Problem to solve: Scan the records below for the line containing "Task: Select the Demoman class portrait" and the line containing "Open Adobe After Effects from taskbar". Copy both, plus every line between, exactly.

Information:
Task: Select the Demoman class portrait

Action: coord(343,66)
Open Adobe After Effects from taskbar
* * *
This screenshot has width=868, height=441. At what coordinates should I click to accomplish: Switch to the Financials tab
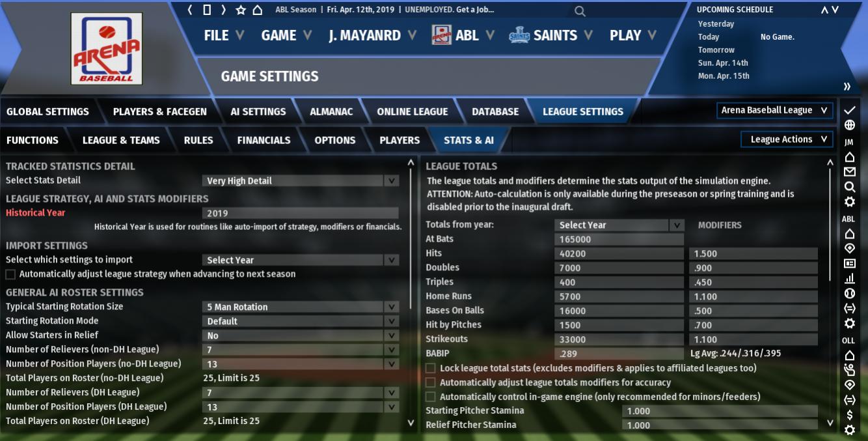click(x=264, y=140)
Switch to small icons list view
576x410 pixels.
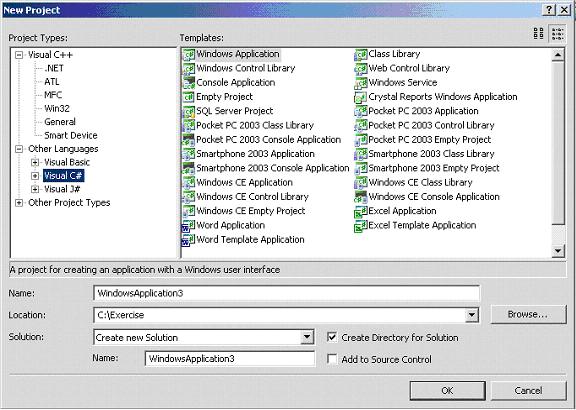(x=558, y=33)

Result of this exercise:
Task: Select the Demoman class portrait

Action: coord(343,66)
Open Adobe After Effects from taskbar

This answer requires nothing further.